As eleições directas de domingo para a liderança do Partido Africano da Independência de Cabo Verde (PAICV) vão permitir eleger o quarto presidente em 33 anos na força política que está no poder desde 2001.

E m relação ao país, desde 1975,teve quatro presidentes da República: Aristides Pereira, António Mascarenhas Monteiro, Pedro Pires e José Carlos Fonseca. Cabo Verde já conheceu também quatro primeiros-ministros: Pedro Pires, Carlos Veiga, Gualberto do Rosário e José Maria Neves.

Ao mesmo tempo, ou seja desde 1975, Angola teve dois presidentes da República (Agostinho Neto e José Eduardo dos Santos).

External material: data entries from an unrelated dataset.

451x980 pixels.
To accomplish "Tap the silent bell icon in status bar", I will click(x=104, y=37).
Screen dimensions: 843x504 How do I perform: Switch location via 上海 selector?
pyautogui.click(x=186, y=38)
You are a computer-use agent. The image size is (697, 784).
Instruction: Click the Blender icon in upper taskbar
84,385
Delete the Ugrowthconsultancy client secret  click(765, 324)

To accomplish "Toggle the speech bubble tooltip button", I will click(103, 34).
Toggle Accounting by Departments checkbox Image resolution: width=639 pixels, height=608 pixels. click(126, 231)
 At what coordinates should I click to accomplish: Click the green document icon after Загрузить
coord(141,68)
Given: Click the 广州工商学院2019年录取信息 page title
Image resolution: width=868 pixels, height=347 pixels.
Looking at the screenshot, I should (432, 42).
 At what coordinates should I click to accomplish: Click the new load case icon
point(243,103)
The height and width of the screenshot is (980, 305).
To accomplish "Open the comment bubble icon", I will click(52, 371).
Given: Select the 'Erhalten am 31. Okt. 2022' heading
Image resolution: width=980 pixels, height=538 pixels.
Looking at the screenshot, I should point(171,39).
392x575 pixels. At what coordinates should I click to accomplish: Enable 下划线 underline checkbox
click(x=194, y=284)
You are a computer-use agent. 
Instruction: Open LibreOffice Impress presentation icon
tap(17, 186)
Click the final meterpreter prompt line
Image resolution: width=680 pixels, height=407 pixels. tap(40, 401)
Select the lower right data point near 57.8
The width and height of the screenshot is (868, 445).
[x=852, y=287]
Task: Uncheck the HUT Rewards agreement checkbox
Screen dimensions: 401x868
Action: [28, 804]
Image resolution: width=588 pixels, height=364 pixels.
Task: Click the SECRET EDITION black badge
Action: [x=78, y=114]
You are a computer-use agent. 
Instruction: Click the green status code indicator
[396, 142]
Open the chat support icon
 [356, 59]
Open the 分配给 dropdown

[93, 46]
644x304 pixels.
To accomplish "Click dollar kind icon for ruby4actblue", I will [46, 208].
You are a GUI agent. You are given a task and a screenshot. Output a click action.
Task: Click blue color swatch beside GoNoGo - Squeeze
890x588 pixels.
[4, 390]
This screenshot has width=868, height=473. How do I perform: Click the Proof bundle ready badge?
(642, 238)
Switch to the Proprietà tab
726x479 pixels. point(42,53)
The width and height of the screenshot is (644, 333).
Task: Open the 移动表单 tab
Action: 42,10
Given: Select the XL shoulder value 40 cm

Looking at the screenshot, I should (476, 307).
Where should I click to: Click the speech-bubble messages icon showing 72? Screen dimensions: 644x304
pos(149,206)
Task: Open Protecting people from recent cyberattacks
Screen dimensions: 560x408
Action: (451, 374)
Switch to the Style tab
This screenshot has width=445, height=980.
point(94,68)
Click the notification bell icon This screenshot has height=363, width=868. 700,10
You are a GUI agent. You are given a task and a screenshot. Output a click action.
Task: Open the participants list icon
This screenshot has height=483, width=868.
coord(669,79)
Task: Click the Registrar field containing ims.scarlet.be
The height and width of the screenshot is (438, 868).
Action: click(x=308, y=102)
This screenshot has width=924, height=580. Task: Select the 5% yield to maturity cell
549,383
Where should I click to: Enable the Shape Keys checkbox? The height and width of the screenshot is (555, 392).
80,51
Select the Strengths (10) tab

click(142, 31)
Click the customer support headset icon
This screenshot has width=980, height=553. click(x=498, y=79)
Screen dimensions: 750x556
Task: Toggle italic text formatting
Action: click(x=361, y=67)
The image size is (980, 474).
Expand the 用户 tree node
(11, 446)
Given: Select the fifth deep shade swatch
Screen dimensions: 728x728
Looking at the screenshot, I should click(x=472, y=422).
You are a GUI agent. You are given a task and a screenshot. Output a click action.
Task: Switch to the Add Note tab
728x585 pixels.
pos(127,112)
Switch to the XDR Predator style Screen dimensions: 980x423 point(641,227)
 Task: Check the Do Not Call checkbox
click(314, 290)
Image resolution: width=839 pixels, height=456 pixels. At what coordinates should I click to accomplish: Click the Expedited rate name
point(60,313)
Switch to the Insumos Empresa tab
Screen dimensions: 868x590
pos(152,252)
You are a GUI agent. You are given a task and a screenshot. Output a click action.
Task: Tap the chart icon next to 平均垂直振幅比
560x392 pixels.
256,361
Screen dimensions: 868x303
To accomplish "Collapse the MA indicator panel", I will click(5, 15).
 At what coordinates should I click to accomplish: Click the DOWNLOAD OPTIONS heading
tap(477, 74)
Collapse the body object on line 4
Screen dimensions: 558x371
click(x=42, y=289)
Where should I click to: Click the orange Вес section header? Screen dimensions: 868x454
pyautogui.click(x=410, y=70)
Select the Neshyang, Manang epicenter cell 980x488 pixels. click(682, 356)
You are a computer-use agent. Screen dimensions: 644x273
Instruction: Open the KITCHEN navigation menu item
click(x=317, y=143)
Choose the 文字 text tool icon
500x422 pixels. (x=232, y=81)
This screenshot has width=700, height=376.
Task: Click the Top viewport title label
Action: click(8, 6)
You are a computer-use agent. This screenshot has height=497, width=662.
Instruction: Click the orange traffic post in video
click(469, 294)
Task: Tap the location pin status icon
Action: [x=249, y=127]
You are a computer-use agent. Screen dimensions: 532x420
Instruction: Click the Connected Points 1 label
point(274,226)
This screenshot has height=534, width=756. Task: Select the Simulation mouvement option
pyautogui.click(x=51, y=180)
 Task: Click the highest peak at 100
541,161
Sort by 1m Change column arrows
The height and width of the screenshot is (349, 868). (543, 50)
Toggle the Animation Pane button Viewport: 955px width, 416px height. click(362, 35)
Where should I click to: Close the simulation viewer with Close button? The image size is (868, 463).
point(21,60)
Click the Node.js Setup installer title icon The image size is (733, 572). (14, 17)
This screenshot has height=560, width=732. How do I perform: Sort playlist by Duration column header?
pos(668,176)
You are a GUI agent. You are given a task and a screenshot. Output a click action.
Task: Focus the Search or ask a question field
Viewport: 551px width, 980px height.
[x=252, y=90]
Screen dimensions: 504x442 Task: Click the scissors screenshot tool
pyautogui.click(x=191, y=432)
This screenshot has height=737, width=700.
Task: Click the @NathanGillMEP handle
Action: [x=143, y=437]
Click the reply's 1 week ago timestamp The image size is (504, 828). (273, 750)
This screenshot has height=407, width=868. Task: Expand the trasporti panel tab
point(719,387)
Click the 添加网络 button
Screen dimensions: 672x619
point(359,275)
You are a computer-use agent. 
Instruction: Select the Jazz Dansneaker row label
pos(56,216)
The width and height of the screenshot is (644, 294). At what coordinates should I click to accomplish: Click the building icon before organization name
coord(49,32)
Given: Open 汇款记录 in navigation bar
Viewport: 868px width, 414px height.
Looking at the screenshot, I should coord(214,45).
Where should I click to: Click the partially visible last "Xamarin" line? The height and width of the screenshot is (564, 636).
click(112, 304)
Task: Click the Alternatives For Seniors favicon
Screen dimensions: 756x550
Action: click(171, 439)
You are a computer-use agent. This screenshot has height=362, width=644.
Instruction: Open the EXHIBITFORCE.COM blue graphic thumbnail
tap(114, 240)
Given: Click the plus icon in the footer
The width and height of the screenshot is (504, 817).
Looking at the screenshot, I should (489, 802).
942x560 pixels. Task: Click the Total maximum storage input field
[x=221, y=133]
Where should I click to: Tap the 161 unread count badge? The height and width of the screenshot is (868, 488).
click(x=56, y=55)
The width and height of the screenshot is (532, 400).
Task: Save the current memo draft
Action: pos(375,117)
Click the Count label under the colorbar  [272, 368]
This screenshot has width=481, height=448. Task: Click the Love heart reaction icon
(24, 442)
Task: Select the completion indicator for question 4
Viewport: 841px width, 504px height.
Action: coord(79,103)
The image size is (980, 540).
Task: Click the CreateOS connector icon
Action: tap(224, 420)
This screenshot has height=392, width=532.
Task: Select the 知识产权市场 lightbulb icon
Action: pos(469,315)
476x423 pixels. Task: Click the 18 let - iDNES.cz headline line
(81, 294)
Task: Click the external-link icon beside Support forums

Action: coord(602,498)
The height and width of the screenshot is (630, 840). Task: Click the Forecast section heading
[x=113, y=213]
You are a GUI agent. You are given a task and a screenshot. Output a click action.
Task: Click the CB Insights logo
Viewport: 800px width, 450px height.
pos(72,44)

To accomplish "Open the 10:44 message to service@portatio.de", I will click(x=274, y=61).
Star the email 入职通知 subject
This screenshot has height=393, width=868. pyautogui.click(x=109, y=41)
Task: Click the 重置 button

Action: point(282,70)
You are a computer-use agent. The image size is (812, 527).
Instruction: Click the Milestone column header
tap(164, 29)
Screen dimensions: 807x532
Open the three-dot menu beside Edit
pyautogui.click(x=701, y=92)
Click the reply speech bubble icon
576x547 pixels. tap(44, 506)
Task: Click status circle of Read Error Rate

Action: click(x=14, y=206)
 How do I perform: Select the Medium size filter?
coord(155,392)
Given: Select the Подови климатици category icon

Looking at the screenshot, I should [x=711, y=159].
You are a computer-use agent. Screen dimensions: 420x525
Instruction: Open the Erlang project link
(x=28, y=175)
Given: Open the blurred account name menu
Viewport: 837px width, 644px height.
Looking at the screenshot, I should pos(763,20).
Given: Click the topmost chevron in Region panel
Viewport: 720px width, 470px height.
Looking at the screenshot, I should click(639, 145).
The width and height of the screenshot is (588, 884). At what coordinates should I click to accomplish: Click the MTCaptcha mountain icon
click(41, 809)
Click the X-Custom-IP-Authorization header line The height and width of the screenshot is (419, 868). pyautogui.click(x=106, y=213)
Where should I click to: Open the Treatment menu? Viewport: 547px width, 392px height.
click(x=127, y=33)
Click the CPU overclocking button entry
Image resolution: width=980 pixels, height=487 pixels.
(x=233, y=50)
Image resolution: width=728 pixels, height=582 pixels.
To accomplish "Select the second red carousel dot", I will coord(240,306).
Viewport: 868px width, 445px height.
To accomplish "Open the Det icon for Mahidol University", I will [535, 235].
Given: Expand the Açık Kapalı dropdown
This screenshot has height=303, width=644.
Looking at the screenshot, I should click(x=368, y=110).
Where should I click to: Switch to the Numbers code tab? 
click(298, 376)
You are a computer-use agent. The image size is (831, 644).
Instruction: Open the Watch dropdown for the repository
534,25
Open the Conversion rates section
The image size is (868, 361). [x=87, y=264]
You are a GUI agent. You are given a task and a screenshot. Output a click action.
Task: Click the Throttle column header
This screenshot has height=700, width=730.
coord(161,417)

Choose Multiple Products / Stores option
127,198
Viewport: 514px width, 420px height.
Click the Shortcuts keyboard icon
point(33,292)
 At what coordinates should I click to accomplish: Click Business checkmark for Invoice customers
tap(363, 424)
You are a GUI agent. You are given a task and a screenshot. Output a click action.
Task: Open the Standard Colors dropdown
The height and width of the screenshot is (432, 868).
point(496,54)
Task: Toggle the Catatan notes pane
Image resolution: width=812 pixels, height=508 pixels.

Quanto a primeiros-ministros, foram: Lopo Fortunato Ferreira do Nascimento, Marcolino Moco, Fernando José de França Dias Van-Duném, Fernando da Piedade Dias dos Santos (“Nandó”) e António Paulo Kassoma.

No contexto da Comunidade de Países de Língua Portuguesa (mas não só), Angola dá lições de democracia a todos.

Façamos uma comparação com Portugal. Neste país acontecem coisas estranhas que, reconheça-se, nunca aconteceriam em Angola, embora possam acontecer . por exemplo – em Cabo Verde. Alguém, no seu são juízo, acreditaria que no país comandado desde 1979 pelo “querido líder” seria possível pender um dirigente do MPLA (nem sequer é preciso subir a um chefe do governo) sob a acusação de fraude fiscal qualificada, branqueamento de capitais e corrupção?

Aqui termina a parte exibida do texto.